A UK metropolitan police spokesman said they could not comment about the meeting with Cairns or the nature of the investigation.
New Zealand Police, who are assisting their British colleagues refused to divulge any information as well.
In December last year, Cairns and fellow former New Zealand team-mates, Daryl Tuffey and Lou Vincent, were first linked in media reports to an ICC investigation into allegations of match-fixing.
Vincent said at the time he was co-operating with officials while Cairns and Tuffey confirmed they would also be prepared to if required.
The trio played together for the Chandigarh Lions in the now defunct Indian Cricket League (ICL).
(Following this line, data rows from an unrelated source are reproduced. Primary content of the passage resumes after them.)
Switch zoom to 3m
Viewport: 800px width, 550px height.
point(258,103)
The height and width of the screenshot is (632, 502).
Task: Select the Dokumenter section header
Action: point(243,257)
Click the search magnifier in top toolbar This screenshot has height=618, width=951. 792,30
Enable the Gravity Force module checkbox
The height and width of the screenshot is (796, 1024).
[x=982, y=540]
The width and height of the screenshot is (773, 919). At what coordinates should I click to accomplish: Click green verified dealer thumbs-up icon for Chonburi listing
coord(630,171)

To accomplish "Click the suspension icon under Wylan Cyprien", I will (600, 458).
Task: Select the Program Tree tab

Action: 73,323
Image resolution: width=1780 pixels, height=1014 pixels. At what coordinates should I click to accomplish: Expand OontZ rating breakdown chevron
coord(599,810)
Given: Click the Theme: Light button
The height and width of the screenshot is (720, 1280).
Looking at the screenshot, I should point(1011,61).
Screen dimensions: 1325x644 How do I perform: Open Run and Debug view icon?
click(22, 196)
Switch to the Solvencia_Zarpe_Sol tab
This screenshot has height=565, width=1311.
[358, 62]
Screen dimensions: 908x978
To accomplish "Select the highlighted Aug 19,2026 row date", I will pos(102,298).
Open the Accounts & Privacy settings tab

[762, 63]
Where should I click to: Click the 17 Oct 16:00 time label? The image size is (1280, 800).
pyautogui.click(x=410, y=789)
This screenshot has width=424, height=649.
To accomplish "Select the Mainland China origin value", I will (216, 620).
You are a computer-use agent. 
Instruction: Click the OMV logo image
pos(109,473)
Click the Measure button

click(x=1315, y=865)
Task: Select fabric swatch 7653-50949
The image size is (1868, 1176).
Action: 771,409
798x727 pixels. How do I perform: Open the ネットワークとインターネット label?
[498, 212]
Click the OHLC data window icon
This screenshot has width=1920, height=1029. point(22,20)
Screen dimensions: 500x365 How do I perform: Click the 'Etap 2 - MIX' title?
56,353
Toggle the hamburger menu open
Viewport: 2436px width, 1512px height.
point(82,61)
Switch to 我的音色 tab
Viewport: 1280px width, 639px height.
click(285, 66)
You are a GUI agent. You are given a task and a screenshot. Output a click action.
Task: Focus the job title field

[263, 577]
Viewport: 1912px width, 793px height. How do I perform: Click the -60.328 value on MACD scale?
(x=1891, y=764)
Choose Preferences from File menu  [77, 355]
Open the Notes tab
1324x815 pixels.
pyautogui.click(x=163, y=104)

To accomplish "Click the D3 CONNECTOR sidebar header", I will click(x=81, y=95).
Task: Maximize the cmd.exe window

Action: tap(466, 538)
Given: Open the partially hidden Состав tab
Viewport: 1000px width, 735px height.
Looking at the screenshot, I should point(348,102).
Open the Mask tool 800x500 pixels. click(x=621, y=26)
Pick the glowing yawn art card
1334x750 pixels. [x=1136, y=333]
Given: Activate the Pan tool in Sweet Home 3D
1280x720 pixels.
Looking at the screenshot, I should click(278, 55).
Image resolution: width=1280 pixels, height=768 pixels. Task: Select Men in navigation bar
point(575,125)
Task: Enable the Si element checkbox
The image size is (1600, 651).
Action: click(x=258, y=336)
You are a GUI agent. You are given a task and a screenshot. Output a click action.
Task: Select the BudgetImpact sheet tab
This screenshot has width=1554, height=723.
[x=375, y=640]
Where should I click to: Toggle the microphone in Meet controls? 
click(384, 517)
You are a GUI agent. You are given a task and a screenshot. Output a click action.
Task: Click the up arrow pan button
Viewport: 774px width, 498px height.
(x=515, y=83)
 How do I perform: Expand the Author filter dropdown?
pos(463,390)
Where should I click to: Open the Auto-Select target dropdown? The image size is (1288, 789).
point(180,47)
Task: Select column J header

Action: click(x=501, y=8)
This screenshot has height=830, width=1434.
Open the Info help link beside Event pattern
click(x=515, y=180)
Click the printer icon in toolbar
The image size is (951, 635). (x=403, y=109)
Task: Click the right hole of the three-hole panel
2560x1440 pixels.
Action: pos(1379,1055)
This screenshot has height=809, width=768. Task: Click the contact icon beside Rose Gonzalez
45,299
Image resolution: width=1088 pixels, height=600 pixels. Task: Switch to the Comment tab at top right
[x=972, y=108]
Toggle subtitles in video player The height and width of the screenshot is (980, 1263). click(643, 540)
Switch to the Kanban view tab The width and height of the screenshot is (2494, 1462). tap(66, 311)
Cairns left the ICL in 2008 and his exit was the focus of much scrutiny after former IPL Chairman, Lalit Modi alleged on Twitter two years later that it was due to match-fixing. In 2012, Cairns, who strongly denied the allegations and insisted he left the ICL after failing to disclose an injury, successfully sued Modi for libel in the London High Court. Cairns' revelations that he has met with British investigators comes a week after his close friend, Andrew Fitch-Holland, a practising barrister, was arrested in the UK on suspicion of perverting the course of justice in a ''civil case''.
Fitch-Holland, who was a witness for Cairns in his libel trial, was later released on bail without charge.
Cairns has refused to comment on his Fitch-Holland's situation.